RA often affects the joint between the two bones of the forearm, the radius and ulna. It can soften and erode the ulna which can cause tearing of the tendons that straighten your fingers. This can result in joint deformity, such as bent wrists and gnarled fingers.
Osteoarthritis can develop due to normal “wear-and-tear” in the wrist, particularly in people who have a family history of arthritis. It may also develop as a result of a traumatic injury, such as a broken wrist bone or a wrist sprain.
Osteoarthritis of the wrist can also develop from Kienböck’s disease. In Kienböck’s disease, the blood supply to one of the small bones of the hand near the wrist (the lunate) is interrupted. If the blood supply to a bone stops, the bone can die. Over time, this can lead to osteoarthritis.
The exact cause of RA (Rheumatoid arthritis) is not known. There may be a genetic reason — some people may be more likely to develop the disease because of family heredity. However, doctors suspect that it takes a chemical or environmental “trigger” to activate the disease in people who genetically inherit RA.
OA (Osteoarthritis) the wrist joint causes swelling, pain, limited motion, and weakness. These symptoms are usually limited to the wrist joint itself.
RA (Rheumatoid arthritis) of the wrist joint also causes swelling, pain, limited motion, and weakness. However, in contrast to OA, wrist symptoms will usually be accompanied by pain, swelling and stiffness in the knuckle joints of the hand.
Dr. Henry Backe will use a combination of physical examination, patient history, and blood tests to diagnose arthritis of the wrist.
X-rays are imaging tests that create detailed pictures of dense structures, like bone. They can help distinguish among various forms of arthritis.
Blood tests sometimes help to diagnose rheumatoid arthritis. Osteoarthritis is never associated with blood abnormalities.
In general, early treatment is nonsurgical and designed to help relieve pain and swelling.
Several therapies can be used to treat arthritis, including:
- Modifying your activities. Limiting or stopping the activities that make the pain worse is the first step in relieving symptoms.
- Immobilization. Keeping the wrist still and protected for a short time in a splint can help relieve symptoms.
- Medication. Taking non-steroidal anti-inflammatory medications, such as aspirin or ibuprofen, can reduce both pain and swelling.
- Exercise. Following a prescribed exercise program. Specific exercises can improve the range of motion in your wrist.
- Steroid injection. Cortisone is a powerful anti-inflammatory medicine that can be injected into the wrist joint.
When rheumatoid arthritis symptoms are not adequately controlled by the above therapies, additional medications with varying risks and benefits may be prescribed by Dr. Backe. Specific medicines called disease-modifying anti-rheumatic drugs are designed to stop the immune system from destroying the joints. The appropriate use of these medications is directed by a rheumatologist.

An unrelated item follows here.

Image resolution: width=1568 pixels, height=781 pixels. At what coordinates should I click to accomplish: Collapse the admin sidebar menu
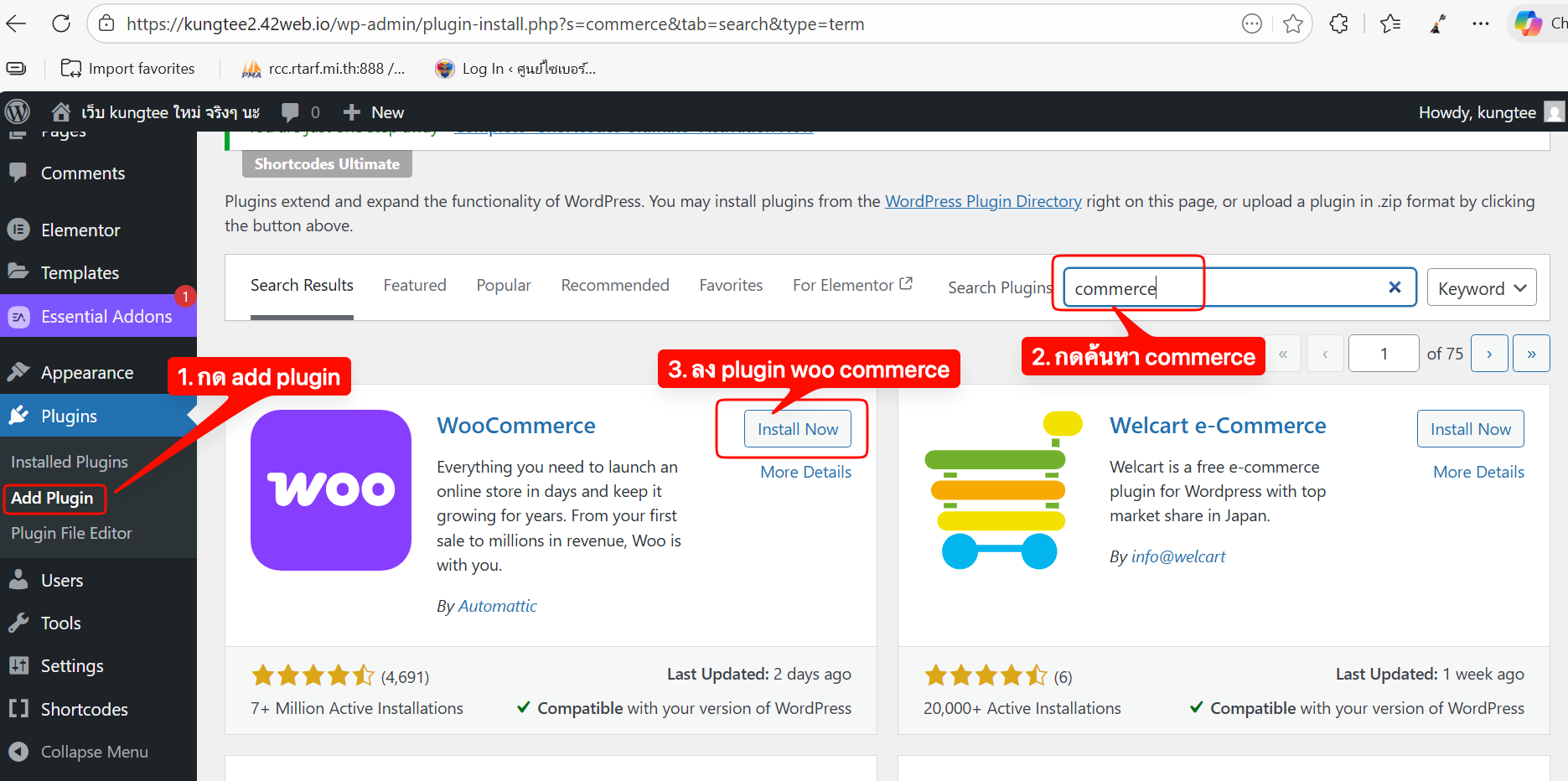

When nonsurgical treatments are no longer effective, resulting in progressive loss of hand and wrist function, surgery is an option. The goal of surgery is to relieve pain and to preserve or improve hand function.
Surgical options include:
- Removing the arthritic bones. In this procedure, three carpal bones are removed. This procedure, called a proximal row carpectomy, will relieve pain while maintaining partial wrist motion.
- Fusion. When motion is the source of pain, carpal bones can be fused together to make one, solid bone. A fusion can be partial, in which just some of the carpal bones are fused together. This eliminates pain and retains some wrist motion. When the arthritis is extensive, a complete fusion may be necessary. In this procedure, all of the carpal bones are fused together, as well as the radius. This completely eliminates wrist motion, but does not affect forearm rotation.
- Joint replacement. This surgery removes the damaged joint and replaces it with an artificial device (prosthesis). This surgery may help retain or recover wrist movement.